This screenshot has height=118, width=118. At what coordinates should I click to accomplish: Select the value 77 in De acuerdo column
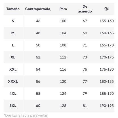tap(85, 81)
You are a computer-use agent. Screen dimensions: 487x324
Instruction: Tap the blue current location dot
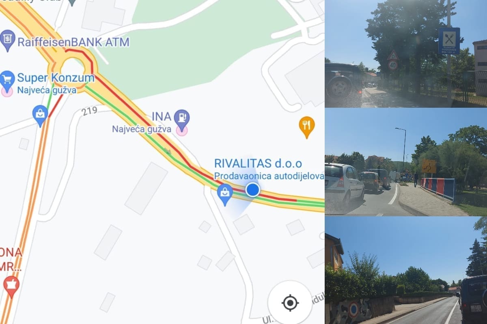(x=253, y=190)
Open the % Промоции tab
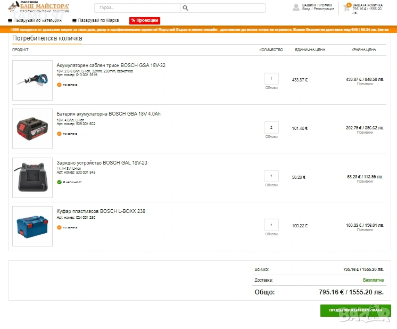397x329 pixels. click(145, 20)
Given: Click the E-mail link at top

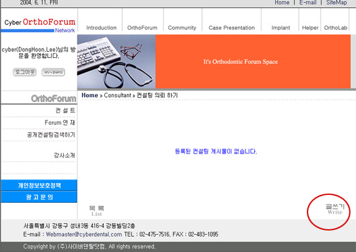Looking at the screenshot, I should coord(308,2).
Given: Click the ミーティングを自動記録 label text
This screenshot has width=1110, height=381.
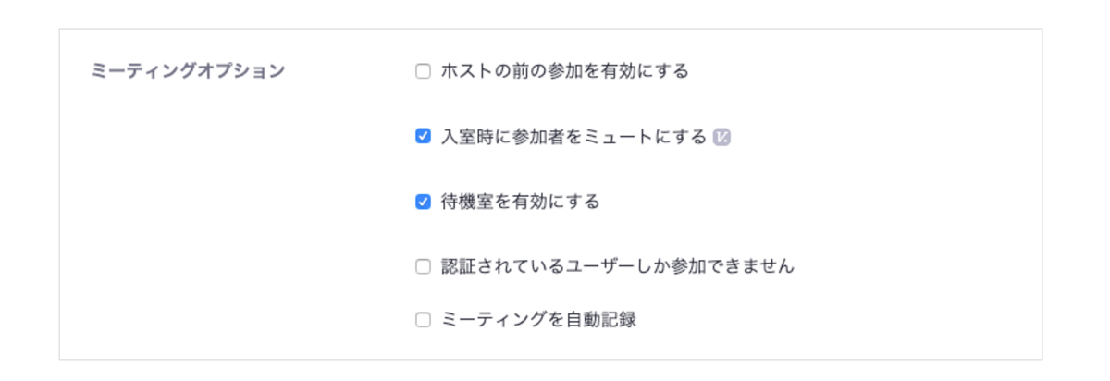Looking at the screenshot, I should click(x=539, y=321).
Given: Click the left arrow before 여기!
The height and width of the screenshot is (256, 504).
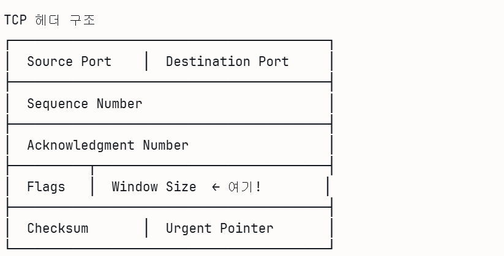Looking at the screenshot, I should pyautogui.click(x=216, y=187).
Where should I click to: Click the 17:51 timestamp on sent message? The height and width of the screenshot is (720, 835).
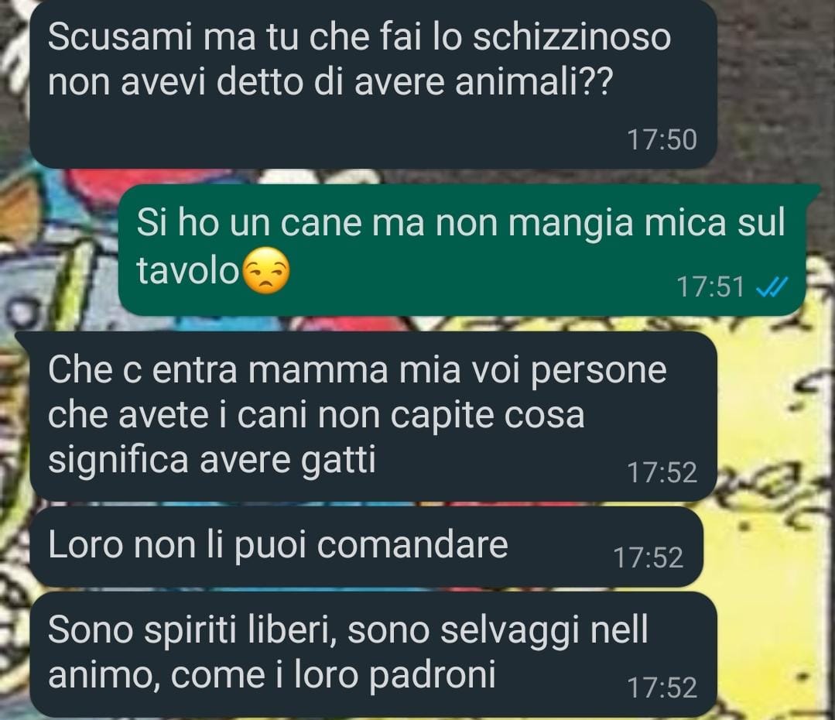click(710, 286)
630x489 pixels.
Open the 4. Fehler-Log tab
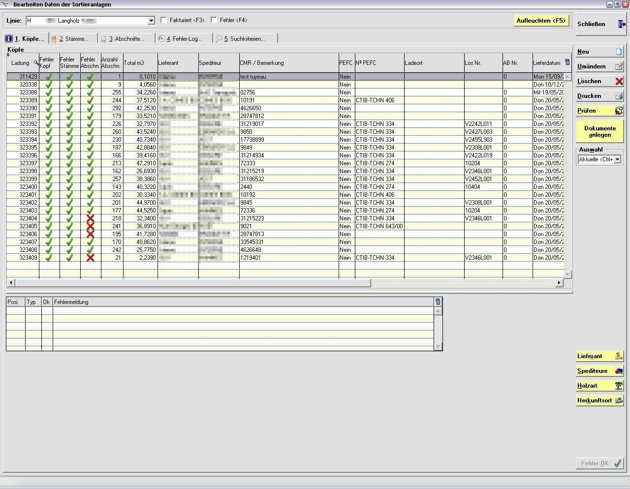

■ **Exercise prompt**
Reproduce every one of the items above word for word, leaving out the pictures.

■ **Response for this exercise**
This screenshot has height=118, width=118. At what coordinates should I click to accomplish: Select the value 77 in De acuerdo column
tap(85, 81)
You are a computer-use agent. Screen dimensions: 487x324
Instruction: Tap the blue current location dot
(x=253, y=190)
Open the % Промоции tab
397x329 pixels. click(145, 20)
Given: Click the E-mail link at top

Looking at the screenshot, I should coord(308,2).
Given: Click the ミーティングを自動記録 label text
This screenshot has width=1110, height=381.
Looking at the screenshot, I should click(x=539, y=321).
Given: Click the left arrow before 여기!
The height and width of the screenshot is (256, 504).
Looking at the screenshot, I should pyautogui.click(x=216, y=187).
Where should I click to: Click the 17:51 timestamp on sent message? The height and width of the screenshot is (720, 835).
click(710, 286)
630x489 pixels.
Open the 4. Fehler-Log tab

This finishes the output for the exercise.